A win is a win. Don't fuck with it. If you're struggling on what to do to make the story continue, ask hard questions about what the win means and follow those questions until you have answers. Victory changes the world around it, rewriting what could have been a horrible loss. How does that impact the heroes? Are they now suddenly in charge of rebuilding after a war, a job they are not trained for nor prepared for? Are people turning to them with bigger problems? Are they suddenly hated because the villain was actually well liked? Where do you go from here?
If a win happens, and there are no more questions, that may be the end of your story. That's okay! Because stories end. Stories need wins to reach their conclusion. They need loses, too. Most importantly, they need movement forward. Stagnation, or a stunning lack of movement, isn't good story. A becalmed boat gets nowhere fast. Don't steal the wind from your players' sails. Let the victory cost them, let it change everything (or at least the thing they set out to change), and let it be compelling.
High emotional impact games can get suffocating. Often deliberately. Those moments of victory will be the bit of oxygen that keeps your players going. Don't deny it to them. When your players' victories can change the world, it means their failures can also change the world. Giving your players the right to impact your world also gives them the very real sense that their failures will hurt, and possibly more than just them. It raises the stakes and demands they put themselves at risk to get what they want and save the world.
There are so many more creative ways to deliver on a fail than to strip away what victory the players have already earned. You can give them what they want but at a much steeper price, you can draw others into their problem and mess, you can hurt them in new and exciting ways, you can add new plot that complicates the shit out of things, you can bring to bear that a friend is truly a rival. The moment you decide to take away what they just worked so hard for because it's the easy answer is the minute you punk out and give up on compelling story and choose the path of least resistance. It's the same moment we lose interest in a television show. Don't be a bad writer.

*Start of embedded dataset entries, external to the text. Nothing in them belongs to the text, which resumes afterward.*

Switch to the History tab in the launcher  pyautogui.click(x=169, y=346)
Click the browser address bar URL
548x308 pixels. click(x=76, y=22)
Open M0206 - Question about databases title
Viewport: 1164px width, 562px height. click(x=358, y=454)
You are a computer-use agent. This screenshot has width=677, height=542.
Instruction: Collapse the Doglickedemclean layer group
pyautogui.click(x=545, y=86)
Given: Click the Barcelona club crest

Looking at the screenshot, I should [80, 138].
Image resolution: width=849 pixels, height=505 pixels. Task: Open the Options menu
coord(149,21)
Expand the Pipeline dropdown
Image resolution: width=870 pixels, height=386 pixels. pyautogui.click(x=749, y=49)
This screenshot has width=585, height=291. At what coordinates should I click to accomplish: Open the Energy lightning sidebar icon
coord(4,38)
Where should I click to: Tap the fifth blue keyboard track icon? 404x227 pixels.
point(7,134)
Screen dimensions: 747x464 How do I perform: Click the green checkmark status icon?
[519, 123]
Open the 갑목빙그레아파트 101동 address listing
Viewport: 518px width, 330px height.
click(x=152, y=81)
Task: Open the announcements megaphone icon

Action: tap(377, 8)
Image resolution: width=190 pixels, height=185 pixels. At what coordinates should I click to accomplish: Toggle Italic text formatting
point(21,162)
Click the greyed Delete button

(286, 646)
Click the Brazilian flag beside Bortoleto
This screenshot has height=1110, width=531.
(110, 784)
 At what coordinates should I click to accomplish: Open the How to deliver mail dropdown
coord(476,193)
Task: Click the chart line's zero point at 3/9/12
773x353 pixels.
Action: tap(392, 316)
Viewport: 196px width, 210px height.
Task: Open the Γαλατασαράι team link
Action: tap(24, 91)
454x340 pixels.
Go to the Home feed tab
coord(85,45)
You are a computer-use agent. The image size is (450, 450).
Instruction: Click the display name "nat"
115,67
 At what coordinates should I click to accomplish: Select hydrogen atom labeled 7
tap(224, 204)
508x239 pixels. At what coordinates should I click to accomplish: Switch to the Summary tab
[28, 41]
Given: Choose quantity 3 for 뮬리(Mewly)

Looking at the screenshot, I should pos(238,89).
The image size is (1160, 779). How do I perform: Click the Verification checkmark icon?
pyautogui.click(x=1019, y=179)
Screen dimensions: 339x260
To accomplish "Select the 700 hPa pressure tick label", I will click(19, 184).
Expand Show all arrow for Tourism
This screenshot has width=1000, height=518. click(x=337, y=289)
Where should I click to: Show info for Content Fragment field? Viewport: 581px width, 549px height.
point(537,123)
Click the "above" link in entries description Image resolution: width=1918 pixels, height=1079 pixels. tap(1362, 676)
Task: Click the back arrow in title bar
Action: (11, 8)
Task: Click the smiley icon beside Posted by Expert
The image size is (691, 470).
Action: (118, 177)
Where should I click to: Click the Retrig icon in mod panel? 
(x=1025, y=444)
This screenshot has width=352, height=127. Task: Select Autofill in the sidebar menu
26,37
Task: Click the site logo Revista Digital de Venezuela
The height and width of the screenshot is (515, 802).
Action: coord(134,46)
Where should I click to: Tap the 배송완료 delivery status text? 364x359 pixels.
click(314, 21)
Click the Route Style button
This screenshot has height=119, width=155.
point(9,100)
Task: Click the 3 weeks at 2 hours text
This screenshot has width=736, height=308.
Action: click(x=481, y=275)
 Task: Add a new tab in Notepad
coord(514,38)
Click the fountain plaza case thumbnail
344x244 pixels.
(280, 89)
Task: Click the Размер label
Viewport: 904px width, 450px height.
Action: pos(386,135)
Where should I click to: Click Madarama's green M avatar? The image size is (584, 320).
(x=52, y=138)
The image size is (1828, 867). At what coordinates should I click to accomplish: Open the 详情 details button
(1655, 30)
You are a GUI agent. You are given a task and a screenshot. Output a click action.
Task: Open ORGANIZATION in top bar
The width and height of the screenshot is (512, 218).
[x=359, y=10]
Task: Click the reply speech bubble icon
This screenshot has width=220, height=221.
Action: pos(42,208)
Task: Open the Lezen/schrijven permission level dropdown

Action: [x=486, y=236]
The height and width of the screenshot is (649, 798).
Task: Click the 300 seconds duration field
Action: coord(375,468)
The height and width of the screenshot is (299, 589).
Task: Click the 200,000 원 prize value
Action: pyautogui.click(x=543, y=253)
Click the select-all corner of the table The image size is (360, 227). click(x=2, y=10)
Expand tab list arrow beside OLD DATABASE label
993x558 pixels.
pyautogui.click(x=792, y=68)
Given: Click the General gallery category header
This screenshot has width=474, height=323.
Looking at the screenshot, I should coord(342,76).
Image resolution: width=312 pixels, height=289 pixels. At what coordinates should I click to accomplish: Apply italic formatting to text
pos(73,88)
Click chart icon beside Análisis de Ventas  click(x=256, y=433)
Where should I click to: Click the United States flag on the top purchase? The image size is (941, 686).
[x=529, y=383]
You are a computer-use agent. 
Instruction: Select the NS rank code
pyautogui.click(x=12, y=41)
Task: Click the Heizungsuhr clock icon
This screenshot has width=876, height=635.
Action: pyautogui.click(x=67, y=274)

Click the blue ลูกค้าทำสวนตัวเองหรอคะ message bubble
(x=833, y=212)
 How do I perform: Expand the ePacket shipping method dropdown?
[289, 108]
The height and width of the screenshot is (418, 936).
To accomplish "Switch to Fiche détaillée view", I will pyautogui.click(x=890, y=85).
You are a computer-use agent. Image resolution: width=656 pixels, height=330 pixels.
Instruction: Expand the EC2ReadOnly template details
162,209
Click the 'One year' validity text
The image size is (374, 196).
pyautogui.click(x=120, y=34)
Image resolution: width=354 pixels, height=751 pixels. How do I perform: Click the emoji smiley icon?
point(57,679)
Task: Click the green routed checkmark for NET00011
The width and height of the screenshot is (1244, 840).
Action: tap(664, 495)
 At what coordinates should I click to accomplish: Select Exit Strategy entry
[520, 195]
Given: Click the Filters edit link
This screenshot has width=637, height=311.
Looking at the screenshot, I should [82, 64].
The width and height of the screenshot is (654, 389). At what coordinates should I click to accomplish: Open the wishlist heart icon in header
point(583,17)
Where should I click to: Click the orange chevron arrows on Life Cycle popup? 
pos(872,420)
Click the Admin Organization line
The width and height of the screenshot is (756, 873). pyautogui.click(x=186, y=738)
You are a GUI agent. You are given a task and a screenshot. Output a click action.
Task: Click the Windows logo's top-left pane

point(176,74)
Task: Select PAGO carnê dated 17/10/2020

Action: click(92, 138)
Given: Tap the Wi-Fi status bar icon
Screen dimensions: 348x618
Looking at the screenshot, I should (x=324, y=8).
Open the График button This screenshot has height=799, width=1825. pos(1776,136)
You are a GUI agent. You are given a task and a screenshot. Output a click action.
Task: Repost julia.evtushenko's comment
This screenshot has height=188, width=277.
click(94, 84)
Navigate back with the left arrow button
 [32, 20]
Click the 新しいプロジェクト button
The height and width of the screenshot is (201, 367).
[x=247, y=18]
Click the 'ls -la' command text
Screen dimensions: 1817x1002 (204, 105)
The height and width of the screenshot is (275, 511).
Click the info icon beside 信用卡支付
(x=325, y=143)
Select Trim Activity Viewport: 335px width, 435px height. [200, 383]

Let your heroes be heroic and smash the bones of their enemies. Let them win political standoffs. Let them change the world and don't take those moments away from them. Let the Avengers beat the big bad. Let a new Jedi float some rocks. The story isn't good if the villain just appears again next movie as though nothing happened or if the rocks fall and everyone dies beneath them. We change with each loss and each victory. We get rewarded and we make an impact. It empowers us to keep trying and to keep going forward. It teaches us that the impossible can be done. It makes us big damn heroes.